Published July 03, 2013
Standard & Poor’s downgraded European banking giants Barclays (BCS), Credit Suisse (CS) and Deutsche Bank (DB), citing increased concerns about the fallout of tougher regulation, “fragile” global markets and the continent’s slumping economy.
Shares of the three big European lenders that were downgraded late Tuesday all headed south on Wednesday in the wake of the negative commentary and new turmoil in the eurozone, especially in Portugal.
“We see increasing risks for some large Europe-based banks operating in investment banking, as regulators and uncertain market conditions make operating in the industry more difficult,” S&P said in a statement.
The ratings firm cut Barclays, Credit Suisse and Deutsche Bank to “A” from “A+” and left a “stable” outlook on all three. S&P also reaffirmed its “A/A-1” rating on Swiss banking giant UBS (UBS).
“These banks’ debt holders face heightened credit risk owing to the industry’s tighter regulations, fragile global markets, stagnant European economies and rising litigation risk stemming from the financial crisis.”
The latest regulatory push is likely to force big banks to boost capital buffers and may create a headwind for revenue.
S&P said it believes Barclays, Credit Suisse, Deutsche Bank and UBS are most exposed in Europe to a combination of regulatory initiatives, including the Federal Reserve’s proposed rules on foreign banking organizations, the U.S. Volcker rule that restricts proprietary trading and European Union regulation on bonuses and a financial transaction tax.
The shifting regulatory regime is likely to prompt banks to further restructure their business models, S&P said.

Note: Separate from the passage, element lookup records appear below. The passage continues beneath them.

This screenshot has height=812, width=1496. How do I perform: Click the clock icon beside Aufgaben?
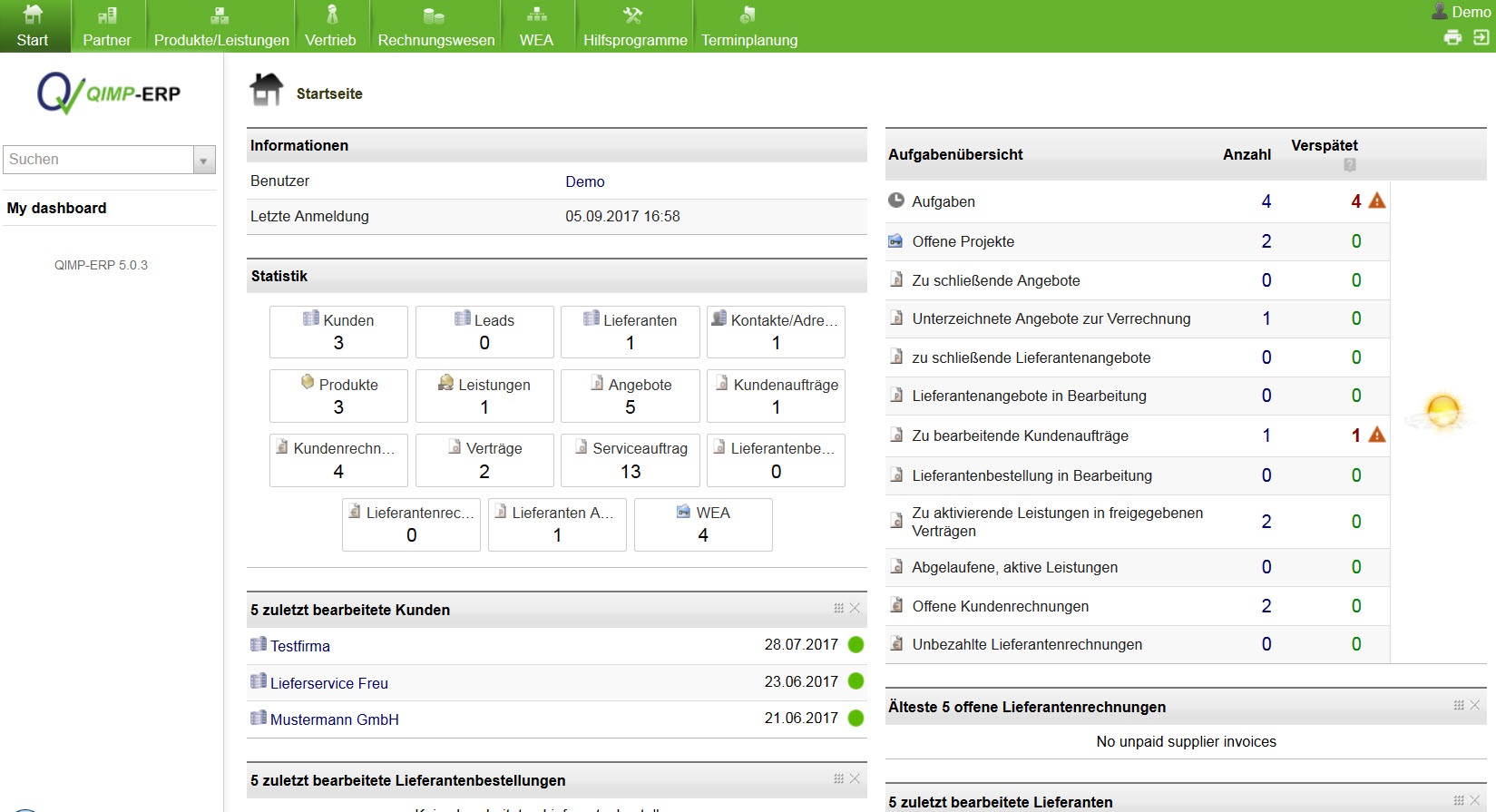point(896,201)
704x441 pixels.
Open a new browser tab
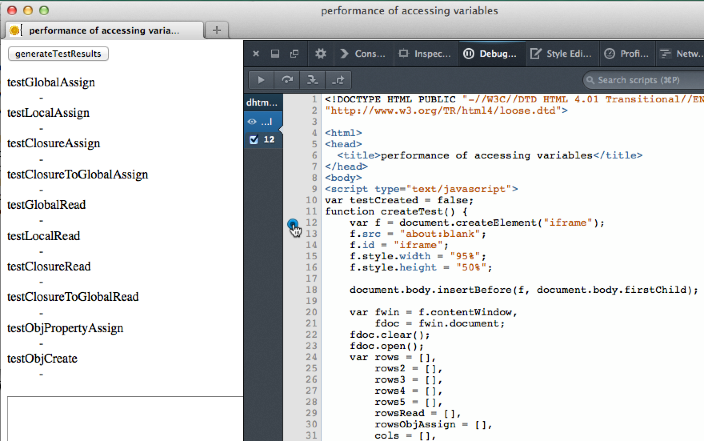(218, 30)
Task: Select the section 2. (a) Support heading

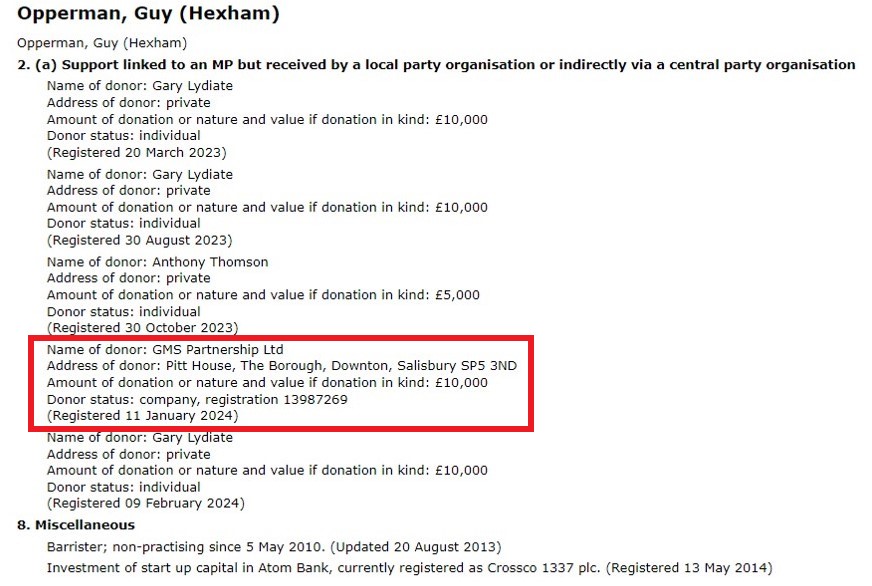Action: tap(435, 64)
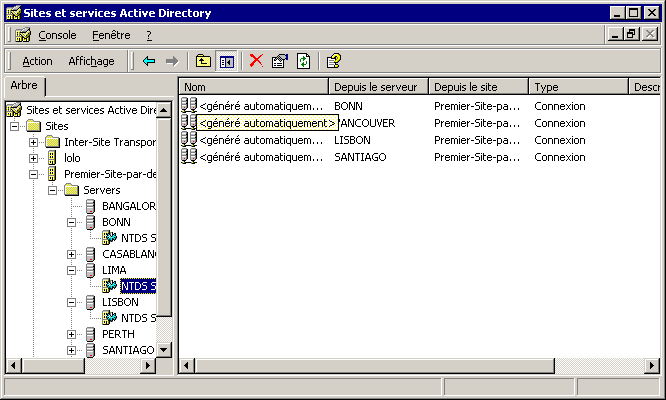666x400 pixels.
Task: Expand the Inter-Site Transports node
Action: 34,142
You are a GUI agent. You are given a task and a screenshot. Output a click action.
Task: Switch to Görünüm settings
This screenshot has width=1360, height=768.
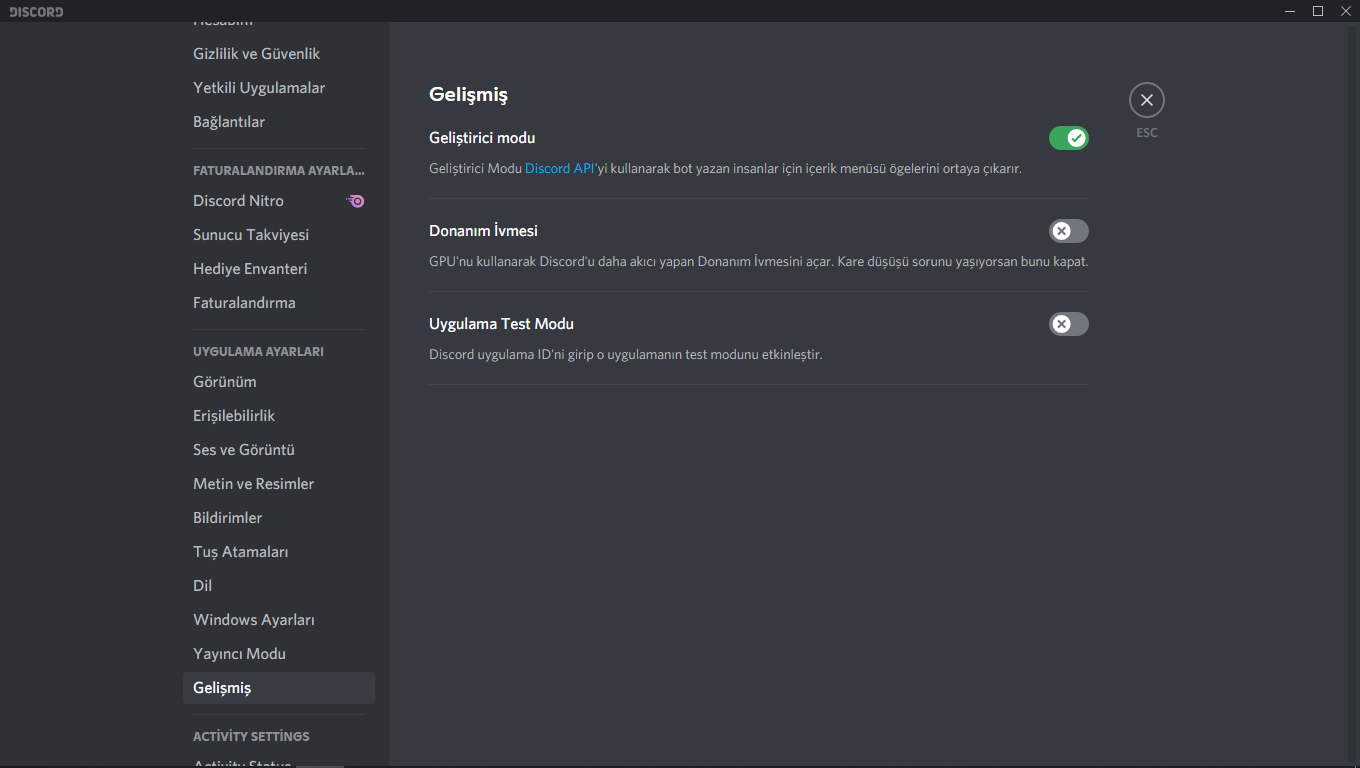(x=225, y=382)
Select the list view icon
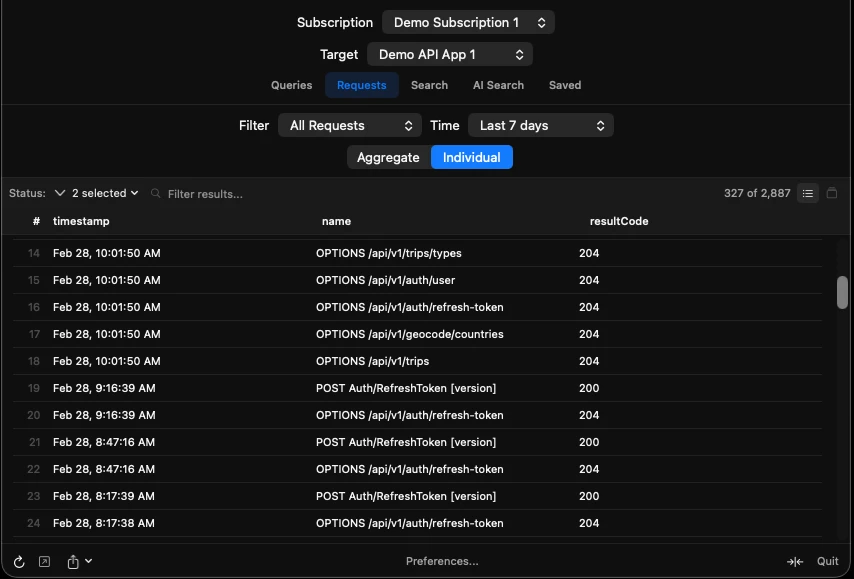The width and height of the screenshot is (854, 579). coord(808,193)
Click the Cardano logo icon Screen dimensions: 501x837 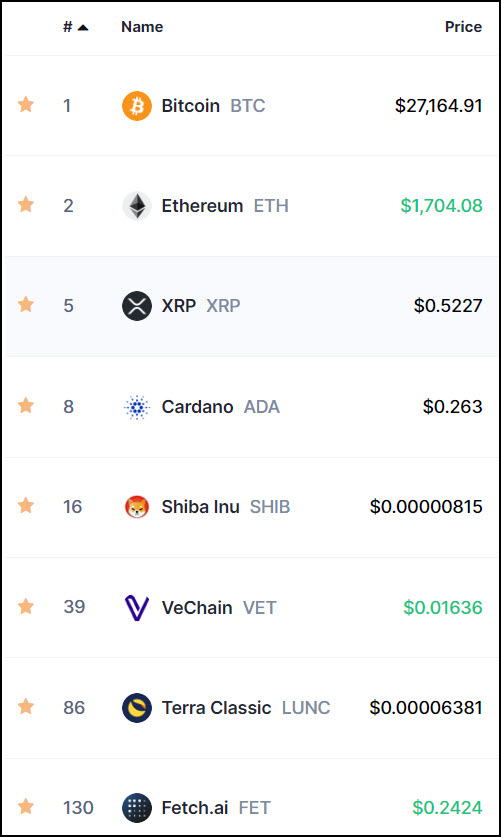137,407
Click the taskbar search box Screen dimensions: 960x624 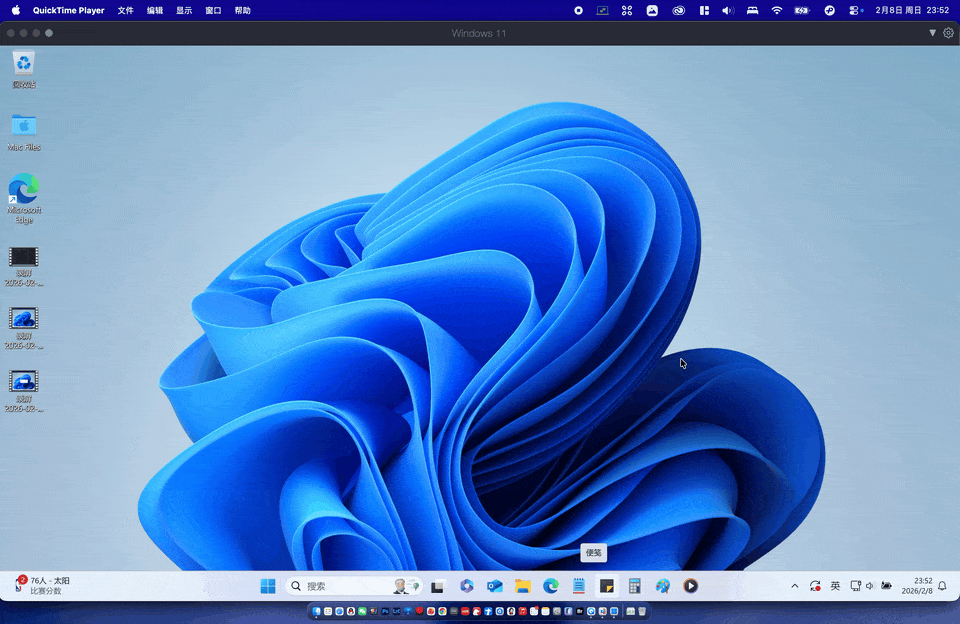pyautogui.click(x=340, y=586)
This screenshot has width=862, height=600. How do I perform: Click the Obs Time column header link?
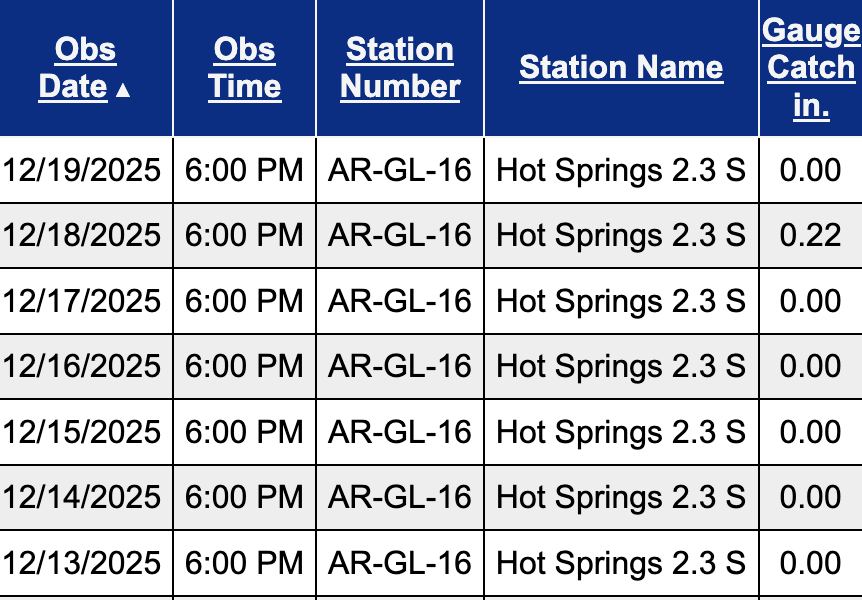pyautogui.click(x=244, y=68)
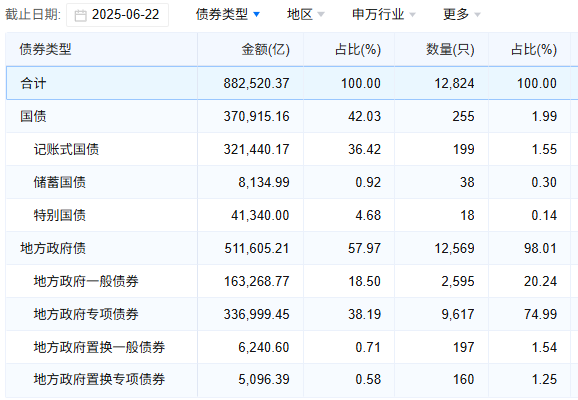578x400 pixels.
Task: Sort by 数量(只) column header
Action: pos(450,49)
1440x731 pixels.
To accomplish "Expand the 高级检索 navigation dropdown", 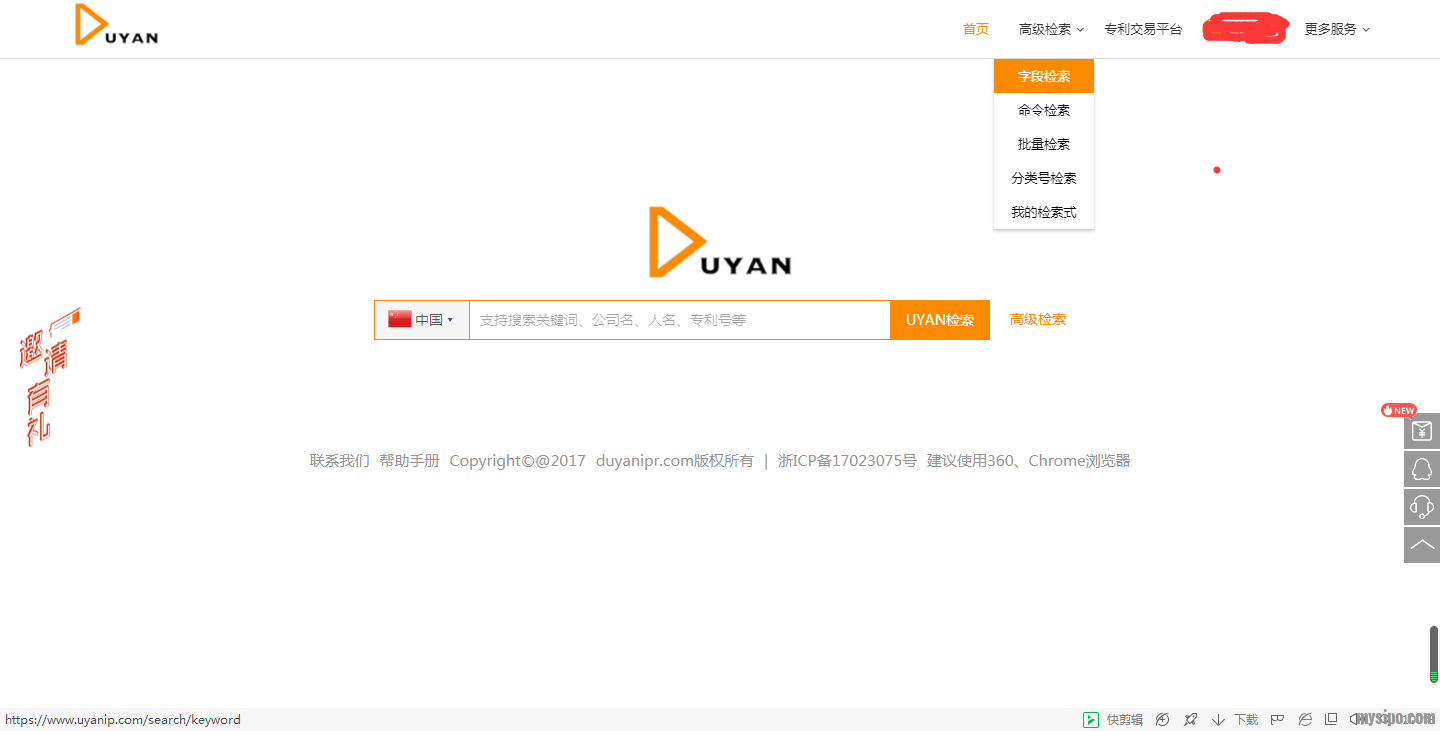I will click(1050, 30).
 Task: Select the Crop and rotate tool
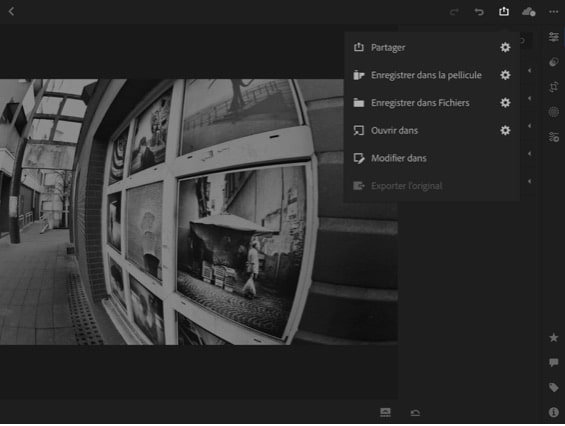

Meanwhile, the tough economic environment is likely to “further squeeze and add volatility to the revenue base of banks’ capital market activities,” S&P said.
The ratings firm cited the unwinding of the Fed’s quantitative-easing program that is weighing on bond prices, rising volatility levels and slower growth in China.
The fact that Barclays relies on investment-banking revenue makes the British lender “susceptible to the earnings constraints” seen for big European banks, S&P said.
U.S.-listed shares of London-based Barclays declined 1.47% to $16.78 Wednesday.
While it remains “cautious” on Credit Suisse, S&P said the stable outlook on the bank is based in part by management’s recent steps to improve its risk position, boost capital and shrink its balance sheet.
Zurich-based Credit Suisse slumped 3.35% to $25.97 Wednesday morning, while Deutsche Bank (DB) dropped 2.87% to $39.95. UBS was recently off 2.13% to $16.56.